Fiscalização ambiental realizada no Parque Ecológico do Gama voltou ao centro das atenções após moradores denunciarem a retomada de movimentação irregular poucas horas depois de uma operação de retirada de entulho e demolição de estruturas clandestinas.
Segundo relatos colhidos no entorno da unidade de conservação, ocupantes teriam retornado ao local, recolocado objetos e improvisado barreiras em um dos acessos, reacendendo o temor de reocupação contínua.
O episódio ocorre em um momento de cobrança por presença permanente do poder público em áreas verdes do DF, onde ações pontuais acabam sendo seguidas por novas tentativas de ocupação.
O que os moradores relataram após a saída das equipes
De acordo com denúncias de moradores, após a operação, indivíduos teriam voltado e instalado objetos na área, incluindo um sofá próximo ao antigo ponto de ocupação.
Um dos acessos, ainda segundo os relatos, foi fechado com arame, o que dificultaria a circulação de vigilantes e frequentadores.
Moradores da região afirmam estar amedrontados e pedem medidas de manutenção contínua, como limpeza e poda, para reduzir pontos de esconderijo e reincidência.
Um dos depoimentos menciona a presença de um homem com aparelho semelhante a rádio comunicador, o que reforçou a sensação de vigilância informal por parte do grupo.
- Principais queixas: retorno rápido de ocupantes, sensação de insegurança e ausência de rotina de manutenção.
- Pedido imediato: fiscalização recorrente e ações preventivas para impedir novas reocupações.

Como foi a operação e o que foi encontrado no local
O relato sobre a ação aponta que equipes do Brasília Ambiental, com apoio da Polícia Militar, retiraram cerca de 50 toneladas de entulho da área de preservação.
Durante o mesmo trabalho, foram desconstituídas três edificações erguidas de forma irregular dentro da unidade de conservação.
A operação também ocorreu após denúncias envolvendo ocupações e suspeitas de delitos.
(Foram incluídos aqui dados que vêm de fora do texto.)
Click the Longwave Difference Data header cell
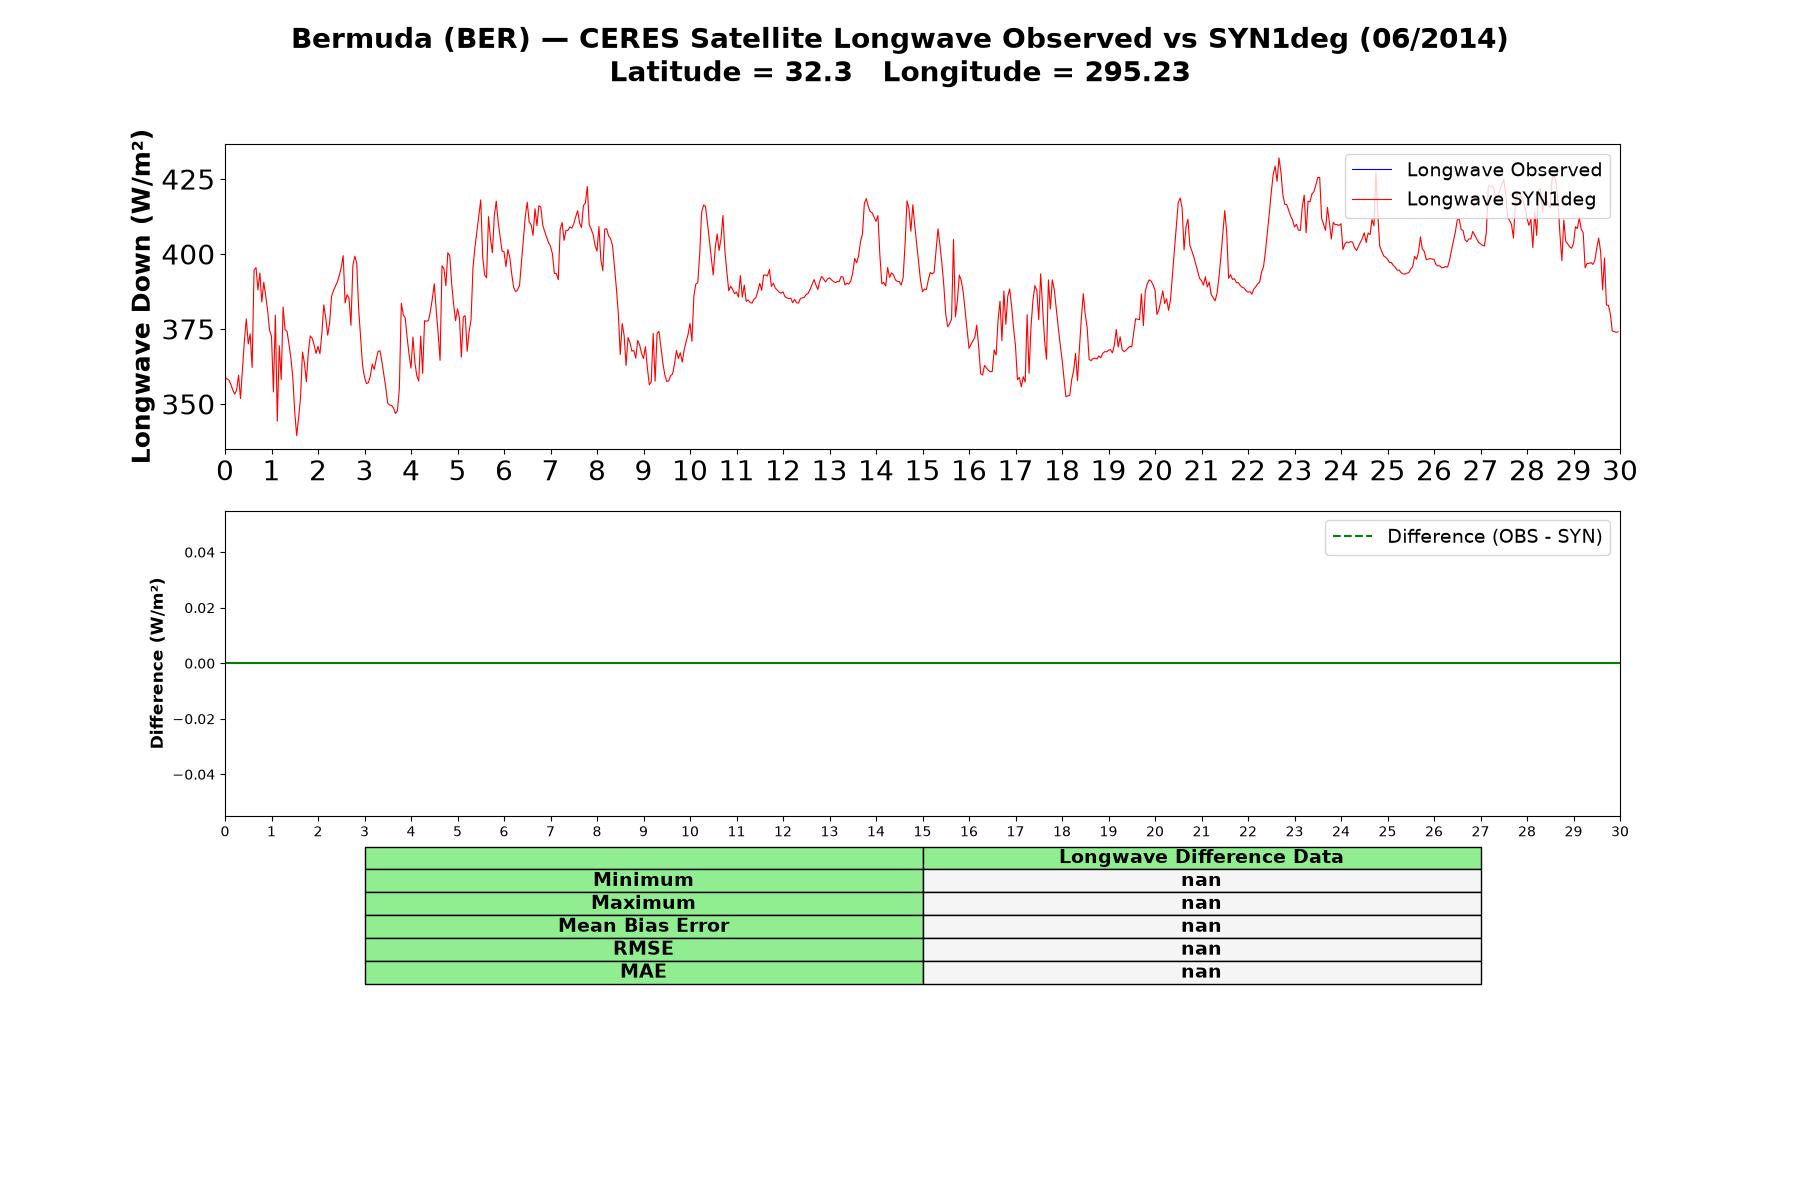Screen dimensions: 1800x1200 [x=1201, y=857]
Segundo a publicação, um vaso com maconha foi apreendido no local.
O retorno de ocupantes, horas depois, expõe um desafio comum: ações de grande impacto sem uma etapa robusta de acompanhamento e bloqueio de reentrada.
- Fiscalização e identificação de áreas ocupadas
- Retirada de entulho e desmonte de estruturas
- Saída das equipes e retomada rápida de movimentação, segundo moradores
Resposta do Brasília Ambiental e canais de denúncia
O Brasília Ambiental informou que segue monitorando a área e que novas ações de fiscalização podem ser realizadas, conforme a necessidade.
O órgão também reforçou que a população pode formalizar denúncias pelo telefone 162 ou pelo canal de ouvidoria do GDF, permitindo registro e rastreio das demandas.
Para moradores, o ponto central agora é transformar a sequência “operação–retorno” em um ciclo interrompido por ações contínuas e controle de acesso.
A área é descrita como relevante por abrigar nascentes e vegetação nativa, além de atuar como zona de recarga do lençol freático, fator usado pela comunidade para cobrar prioridade na proteção.
- Como denunciar: ligar 162 ou registrar na ouvidoria do GDF.
- O que informar: local exato, horários, fotos/vídeos e descrição do que foi visto.
Dúvidas Sobre a Fiscalização no Parque Ecológico e o Retorno de Ocupações Irregulares
Com a denúncia de reocupação logo após uma operação no Parque Ecológico, moradores querem entender o que fazer para registrar ocorrências e como funciona o monitoramento. As respostas abaixo focam no que muda agora e nos próximos dias.
Como eu denuncio invasão ou movimentação suspeita na área?
Denuncie pelo telefone 162 ou pelo site da ouvidoria do GDF, informando ponto de referência, horário e, se possível, fotos ou vídeos. Quanto mais detalhes, maior a chance de direcionar a fiscalização.
Se eu ligar, minha identidade fica protegida?
Sim: o registro pode ser feito sem exposição pública do denunciante, e o relato pode ser encaminhado como informação de apoio à fiscalização. Se houver risco imediato, procure também acionar a Polícia Militar.
O que costuma impedir que as pessoas voltem depois de uma operação?
O que mais reduz reincidência é monitoramento frequente, manutenção do espaço (limpeza e poda) e controle de acessos vulneráveis. Sem acompanhamento, a tendência é que grupos testem o retorno em poucas horas ou dias.